***** Provided text

In addition to addressing humanitarian concerns, the solution to preventing most future illegal entry is to make it possible for individuals to apply to work legally in the United States at the types of jobs many would otherwise fill as unauthorized immigrants.

Fernando Castillo picks “oranges and other crops for Elkhorn Packing, a company that provides labor through H-2A visas . . . He heard about the program through his job back in Tamaulipas, Mexico. It’s a good way to make more money, he says.”

“‘Because here the salary is a bit more than over there, and to help the bosses,’ he says,” according to National Public Radio. “The bosses he’s referring to are his parents. The 29-year-old sends money to them and his siblings. ‘To buy food to buy whatever they need in Mexico. Because in that country the salary is not enough to do certain stuff,’ he says. ‘And the American money over there gives people better benefits.’”

Contrast Fernando Castillo, who had a legal work visa and happily sends money to his family, with the fate of Yesenia Magali Melendrez from Guatemala.

“Yesenia Magali Melendrez Cardona told her father she wanted to follow in his footsteps,” reported the Los Angeles Times. “He had made the trek from Guatemala to the U.S. 15 years earlier in search of a new life. In February, she left a job and her studies behind and headed north. Chiquimulilla, the town where she had spent her 23 years, had been ravaged by the pandemic. Unemployment was rising. The population was desperate. The streets were too dangerous to walk at night.

“On Tuesday, Yesenia found herself in a situation just as perilous as the one she had fled. A maroon Ford Expedition bore a suspected smuggler and 24 people racing toward what they hoped would be safety. Yesenia and her mother, Verlyn Cardona, were wedged in the back when it drove through a breach in the fence separating Mexico from California.

“It was broadsided in the Imperial County town of Holtville by a semi hauling two empty trailers. It came to a stop, windshield shattered, at the intersection of Highway 115 and Norrish Road.

**********

#### Exercise requirements
**A.** Say whether each statement below agrees with the text on legal work visas and illegal entry. Answer yes or no for each, and quote the words of that text that settle it.

(i) Fernando Castillo learned of the H-2A program through his job in Tamaulipas, Mexico.
(ii) Yesenia Magali Melendrez Cardona was 29 years old when she headed north.
(iii) The Ford Expedition was struck by a semi hauling two empty trailers.
**B.** Pick up the text on legal work visas and illegal entry after its final sentence, and continue it for a paragraph or two.

***** Extracted material

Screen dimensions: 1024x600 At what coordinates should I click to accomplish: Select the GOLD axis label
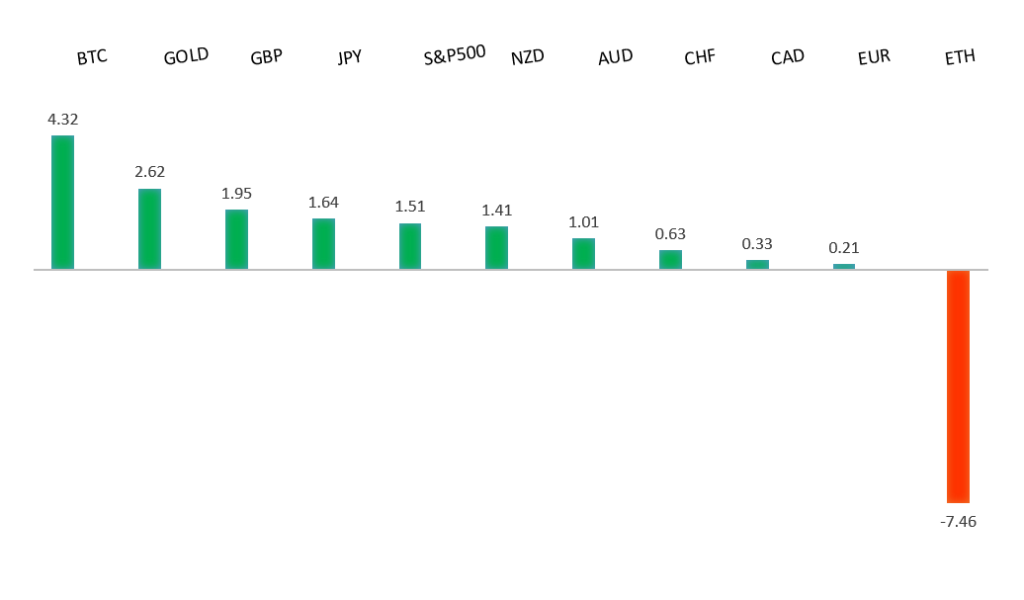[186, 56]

**********
***** Extracted material

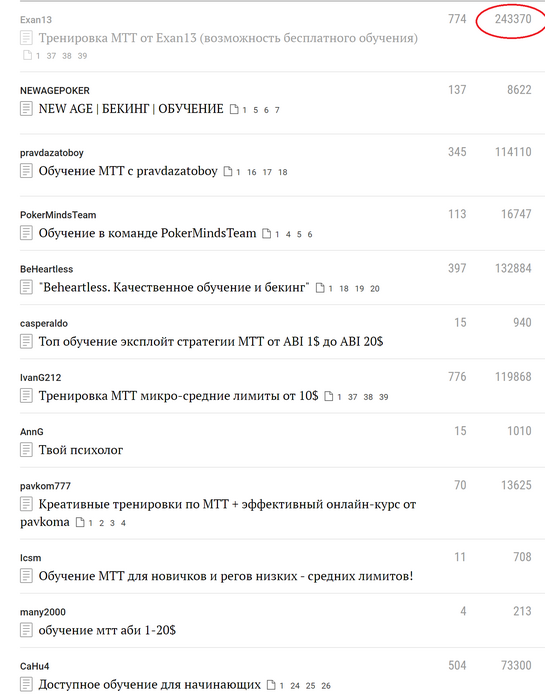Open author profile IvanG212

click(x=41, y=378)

**********
***** Extracted material

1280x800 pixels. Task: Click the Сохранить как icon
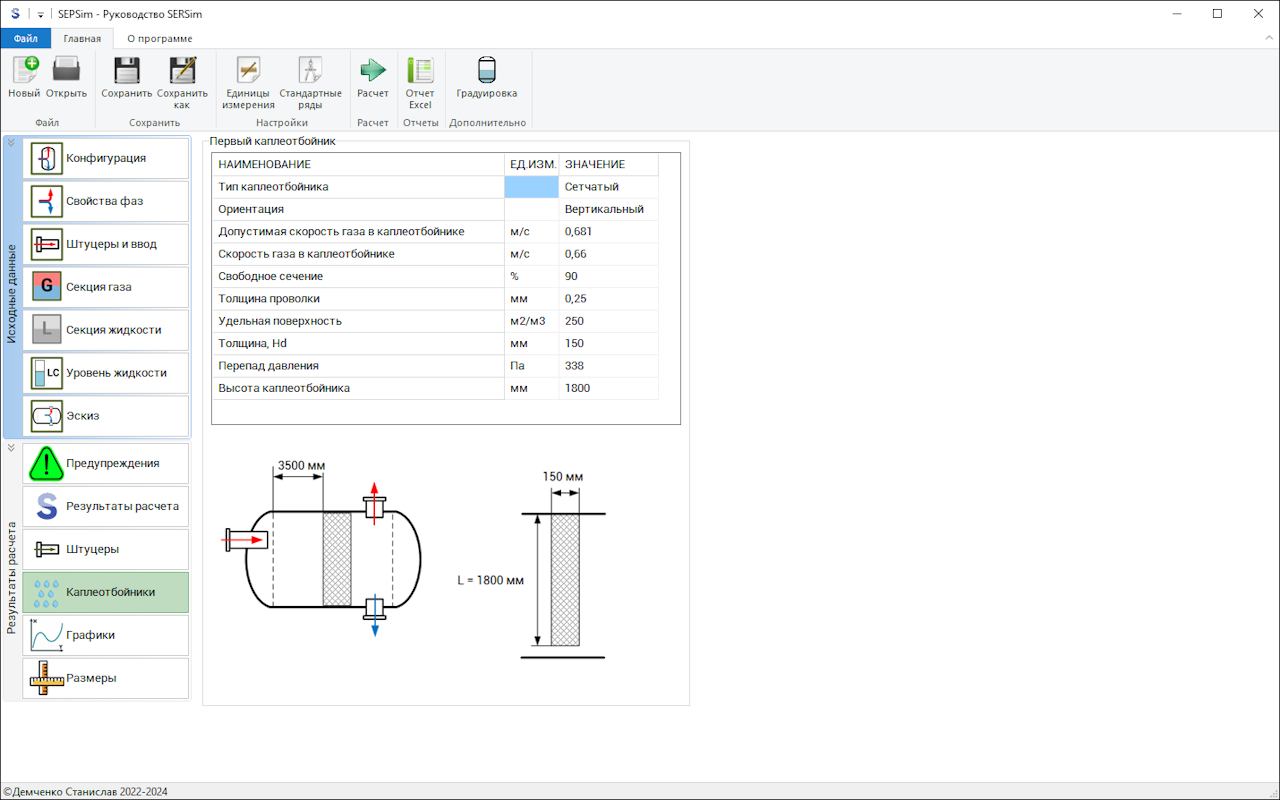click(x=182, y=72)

**********

#### Answers by item
**A.**
(i) Yes: "He heard about the program through his job back in Tamaulipas, Mexico."
(ii) No: "Chiquimulilla, the town where she had spent her 23 years"
(iii) Yes: "It was broadsided in the Imperial County town of Holtville by a semi hauling two empty trailers."

**B.**
“Seventeen passengers were ejected from the SUV. When Verlyn regained consciousness in the back of the crumpled vehicle, her daughter was sprawled across her legs. Dead.”

Many potential asylum seekers from Central America would welcome the security of a work visa.

“The best solution, as ever, is to reduce the incentive for people to come illegally by creating more ways to work legally in America,” wrote the Wall Street Journal in a December 2018 editorial. “Most migrants come to work, and at the current moment there are plenty of unfilled jobs for them. A guest-worker program would let migrants move back and forth legally, ebbing and flowing based on employer needs, while reducing the ability of gangs and smuggler ‘coyotes’ to exploit vulnerable migrants.”

Research from the National Foundation for American Policy found increasing the legal admission of farmworkers during the 1950s under the Bracero Program significantly reduced unlawful entry to America. Based on apprehensions at the border, illegal entry to the United States fell by 95% between 1953 and 1959, as farmworkers entered legally in larger numbers. Today, a greater ability to work in jobs in other sectors, particularly year-round, would be welcomed by migrants and employers.

Making it easier to work and apply for protection lawfully will save lives and address illegal immigration. The unauthorized immigrant population in the United States has declined by 12% since 2010. It’s a statistic that should crawl across the screen whenever immigration is discussed on TV—or in Congress.